I’ve mentioned before that every generation has had some incarnation of the Teenage Mutant Ninja Turtles. They’re a staple of pop culture, a brand whose greatest strength has always been reinvention. What began with a goofy and light-hearted romp in the 1980s evolved into a more action-packed adventure in the early 2000s as the Turtles reflected the attitude of the times that they were present in.
The last incarnation that popped up on Nickelodeon? A terrific and mesmerising CGI-animated series that set a new benchmark for storytelling while also taking everything that had made the franchise so memorable over the last two decades and gave it a new spin. Rise of the Teenage Mutant Ninjas Turtles isn’t that kind of cartoon. It’s a hard reset, a completely new take on the mythos and it does so with an art style that has been polarising to say the least.
It’s quite simply, the very best reboot that you could have possibly hoped for.
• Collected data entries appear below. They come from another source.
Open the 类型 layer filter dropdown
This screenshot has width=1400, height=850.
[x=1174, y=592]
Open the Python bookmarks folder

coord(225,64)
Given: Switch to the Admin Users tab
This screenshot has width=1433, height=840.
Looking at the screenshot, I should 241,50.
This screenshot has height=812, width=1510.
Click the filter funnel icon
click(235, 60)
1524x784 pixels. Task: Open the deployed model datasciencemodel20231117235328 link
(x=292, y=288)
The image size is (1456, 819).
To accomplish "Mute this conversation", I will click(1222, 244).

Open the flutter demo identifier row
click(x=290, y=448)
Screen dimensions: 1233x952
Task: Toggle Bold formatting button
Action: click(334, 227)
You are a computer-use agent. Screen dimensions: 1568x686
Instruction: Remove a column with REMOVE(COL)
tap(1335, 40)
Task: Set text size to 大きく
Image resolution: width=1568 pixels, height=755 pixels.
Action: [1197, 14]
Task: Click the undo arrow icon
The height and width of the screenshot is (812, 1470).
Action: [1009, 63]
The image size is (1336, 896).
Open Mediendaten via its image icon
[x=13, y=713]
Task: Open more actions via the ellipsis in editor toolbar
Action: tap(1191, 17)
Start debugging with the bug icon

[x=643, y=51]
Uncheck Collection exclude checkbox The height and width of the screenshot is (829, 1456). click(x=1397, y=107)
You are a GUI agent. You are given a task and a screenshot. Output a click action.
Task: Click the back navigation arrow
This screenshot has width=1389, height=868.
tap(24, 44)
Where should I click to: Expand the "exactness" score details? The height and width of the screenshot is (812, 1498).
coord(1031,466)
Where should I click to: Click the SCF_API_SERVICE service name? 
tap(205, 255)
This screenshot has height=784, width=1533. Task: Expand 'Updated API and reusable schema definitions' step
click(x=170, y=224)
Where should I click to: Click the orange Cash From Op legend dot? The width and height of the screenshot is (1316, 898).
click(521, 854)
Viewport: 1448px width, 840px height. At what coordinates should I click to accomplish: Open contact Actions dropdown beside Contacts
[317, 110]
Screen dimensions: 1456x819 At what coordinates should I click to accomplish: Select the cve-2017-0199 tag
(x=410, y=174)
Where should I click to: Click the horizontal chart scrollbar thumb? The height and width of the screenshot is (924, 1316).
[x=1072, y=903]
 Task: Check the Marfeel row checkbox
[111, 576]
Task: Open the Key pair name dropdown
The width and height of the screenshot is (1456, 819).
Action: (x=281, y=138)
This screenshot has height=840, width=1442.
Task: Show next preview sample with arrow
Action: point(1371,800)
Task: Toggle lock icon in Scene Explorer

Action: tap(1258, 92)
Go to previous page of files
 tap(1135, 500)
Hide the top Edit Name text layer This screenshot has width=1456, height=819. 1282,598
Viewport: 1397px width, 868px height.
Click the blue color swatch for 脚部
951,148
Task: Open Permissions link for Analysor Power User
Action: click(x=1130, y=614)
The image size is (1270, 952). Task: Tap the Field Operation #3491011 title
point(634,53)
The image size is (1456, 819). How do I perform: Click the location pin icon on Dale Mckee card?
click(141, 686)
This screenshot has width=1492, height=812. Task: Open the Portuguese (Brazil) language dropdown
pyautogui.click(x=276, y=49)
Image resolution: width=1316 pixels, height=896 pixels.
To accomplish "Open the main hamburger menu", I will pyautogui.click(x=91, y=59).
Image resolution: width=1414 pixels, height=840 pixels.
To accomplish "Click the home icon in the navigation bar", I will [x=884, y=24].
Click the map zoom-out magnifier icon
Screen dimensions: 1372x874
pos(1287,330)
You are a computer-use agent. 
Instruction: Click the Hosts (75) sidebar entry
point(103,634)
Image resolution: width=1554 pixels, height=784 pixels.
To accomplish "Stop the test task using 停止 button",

It can’t be easy to find the right balance when it comes to making a cartoon that is meant to appeal to as wide a demographic as possible. You’ve got to create something that grabs younger viewers right away, while also having enough quality that won’t make parents want to roll their eyes out of the back of their heads.
For Rise of the Teenage Mutant Ninja Turtles, that fresh slate has found that balance. There’s a playful sense of fun woven into every beat of the show, that gives fans a more inexperienced quartet of half-shell heroes. They’re goofballs, they’re inexperienced and they’re rough under the edges. These aren’t the heroes of tomorrow who’ll be taking down a Technodrome from Dimension X and heading back to the sewers for one-liners and pizza…yet.
They’re students, teenagers who think they know better and are invincible. There’s the right kind of attitude present here, as Rise of the TMNT’s all-star cast of voice actors are uncanny in their talent to convince you of the camaraderie that the Turtles and their single human friend April O’Neil share. It’s that banter, that brotherhood and new takes on who the Turtles really are, that feels so fresh and exciting. I’m not watching a team of ninjas get caught up in extra-dimensional adventures here, I’m watching a band of brothers in action and I love every second of it.
What of the animation then? When the new series began showing off its radical new redesigns of the Turtles, opinion was heavily divided. People thought it was a step too far, because how dare Nickelodeon take a sense of realism away from a TV series about pet shop turtles that had been splashed with a strange mutagenetic ooze and had transformed into humanoid creatures who were schooled in the ancient art of ninjitsu by a talking rat sensei. How dare they.
You know what? You’ve to see this art style in motion to see just how fantastic it really is. It’s wild, it’s energetic and it adds so much personality to Rise of the Teenage Mutant Ninja Turtles in the process. Think of the best art palettes from some of the greatest cartoon series ever produced. Imagine the fresh attitude of 2003’s The Batman series when Jeff Matsuda gave the caped crusader a bold new design, or how shows like Motor City used their daring new art style to stretch action animation in new directions.
It works wonders here, emphasising just how much fun Rise of the Teenage Mutant Ninja Turtles is. It emphasises that subtle silliness that the series excels at, it provides for some truly exhilarating action setpieces in the process and vibrant moments of intimacy. Maybe that’s the key takeaway here, because Rise of the Teenage Mutant Ninja Turtles oozes a rebel attitude that is captivating to say the least.
With Nicklodeon having released the first four episodes online to watch, I’m excited for the future of the Teenage Mutant Ninja Turtles. Reinvention is the name of the game, and the Turtles are utterly owning it right now by bravely blazing forward with a bold new path. Cowabunga dudes.